第40章 風華
火光下看美人,別有一番風華。
男子已将面上的黑發拂開,長發披散,中間露出一張秀麗端正的臉,寬眉上揚,透出男子英氣,他肌膚玉白,眉眼濃黑,真是一幅玉人模樣,唇邊含笑,周身氣質閑适地令人見之心喜。
饒是上京一路經過男人陷害,又自小經歷夢中女子的凄慘,已對男人生出恐懼之心的林琅也不免心髒大跳,目光癡然。
可見此人姿色出衆,能惑其心。
林琅的眼睛霎時如同被火“燙”到一般,連忙将視線撤了下來,沈連卿露出一個意味深長的笑意,接過她遞來的布包,彬彬有禮道:“林姑娘客氣了。”

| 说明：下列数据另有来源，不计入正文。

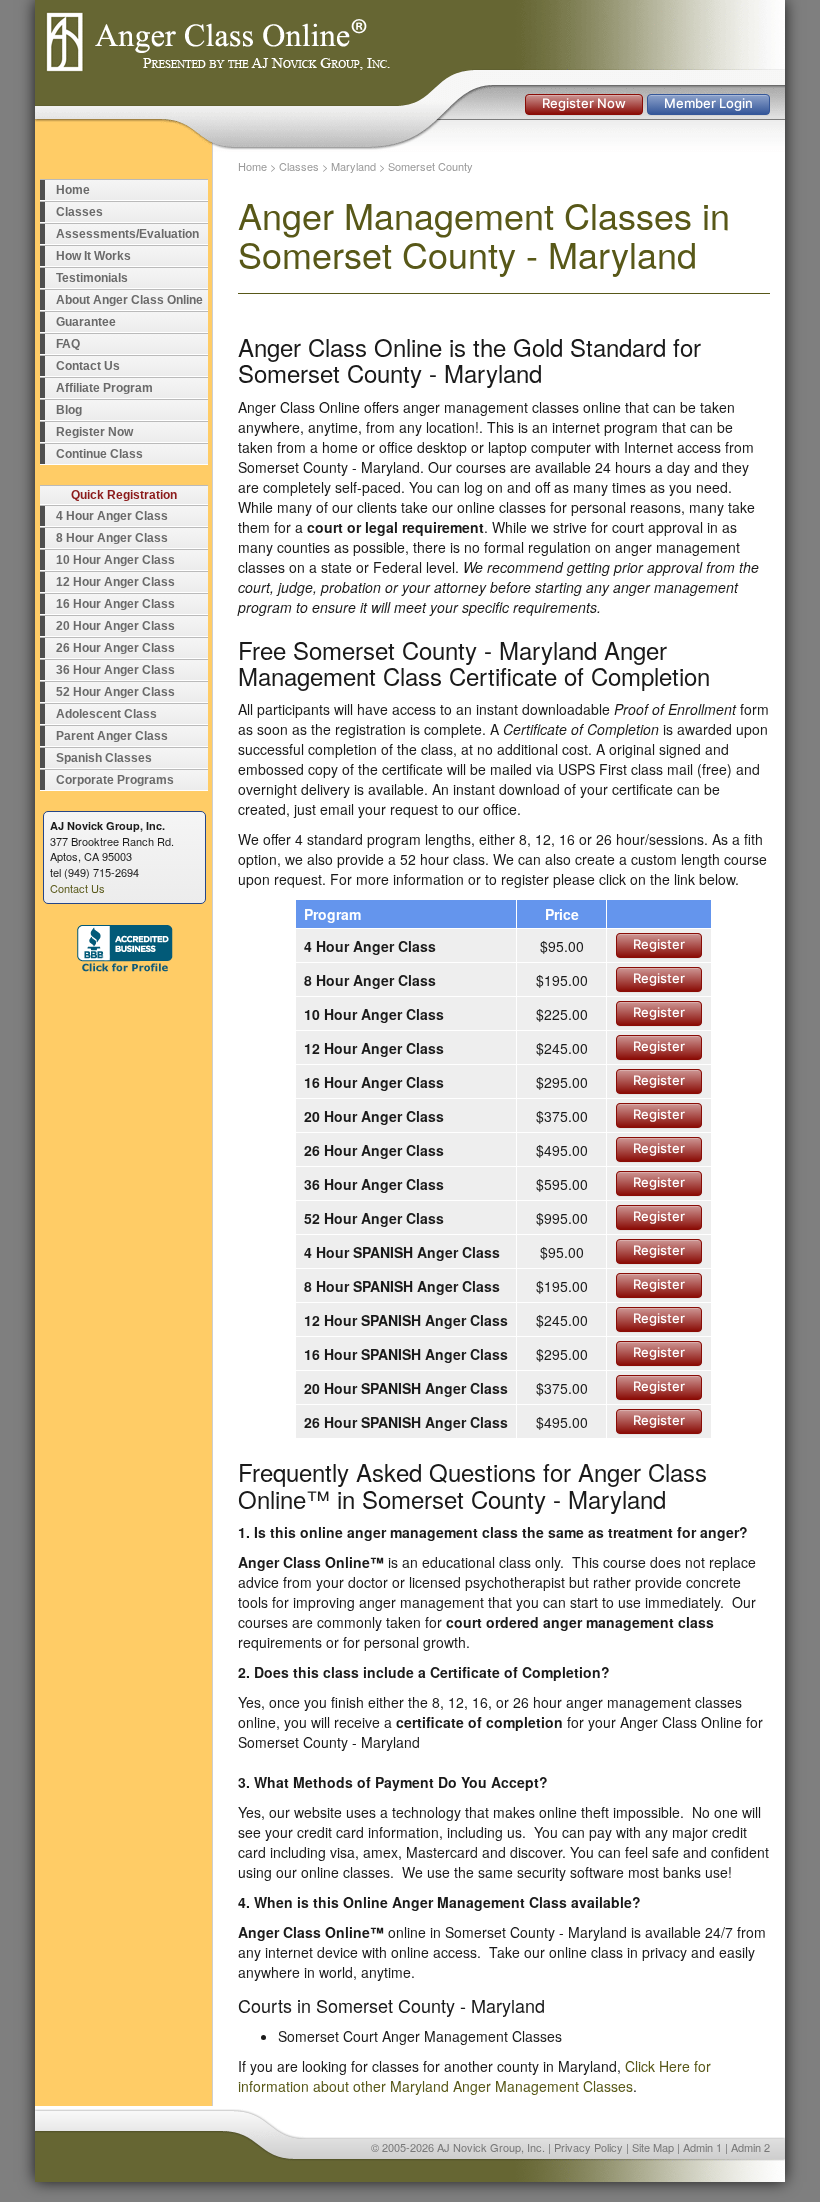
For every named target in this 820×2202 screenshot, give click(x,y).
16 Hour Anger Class (115, 604)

兩人指尖不經意的觸碰了下,林琅飛快地收手,一副避之不及的樣子,接着便又恢複低頭颔首的羞怯樣子,這縮手縮腳的姿勢還是林琅學杏兒的,杏兒從前在林家唯恐被人注意,常年一副母雞抱窩的姿勢,林琅有樣學樣,幹脆效仿學之,只因心中突突不斷,莫名的令她坐立不安。
這男人長得未免太好了些,深山老林,意外出現,莫不是什麽精怪吧。
風雨呼嘯,雷電交加。
山洞內,火苗忽上忽下,林琅身上的衣服将将幹了一半,可又不能脫下烤幹,難受的扭了下身子,這廂沈連卿突然開口。
“恕崔某唐突,可否問林姑娘,為何會出現在山崖口,你當時所在之地的旁邊便是匪寨,姑娘可知曉?”
林琅先是被問的一愣,遲疑了一下,答非所問的回:“我是被人追到山崖邊的。”林琅對面前的男人毫不知曉,自然不可能坦言将自己的一切告知。
注意到林琅朝他一望即收的謹慎目光,沈連卿露出一絲不易察覺的笑意。
小姑娘心思挺活,就是還不會掩飾神色。
沈連卿和顏悅色,輕聲道:“那在下倒正好與姑娘相反,我是追人到那裏的,”見林琅悶頭不語,他神色自如,不着痕跡的放下一枚誘餌,緩緩道:“為的就是從匪盜手裏救出我的親人。”
這下林琅有反應了,忍不住問:“親人?”
沈連卿道:“是我的母親與弟弟。”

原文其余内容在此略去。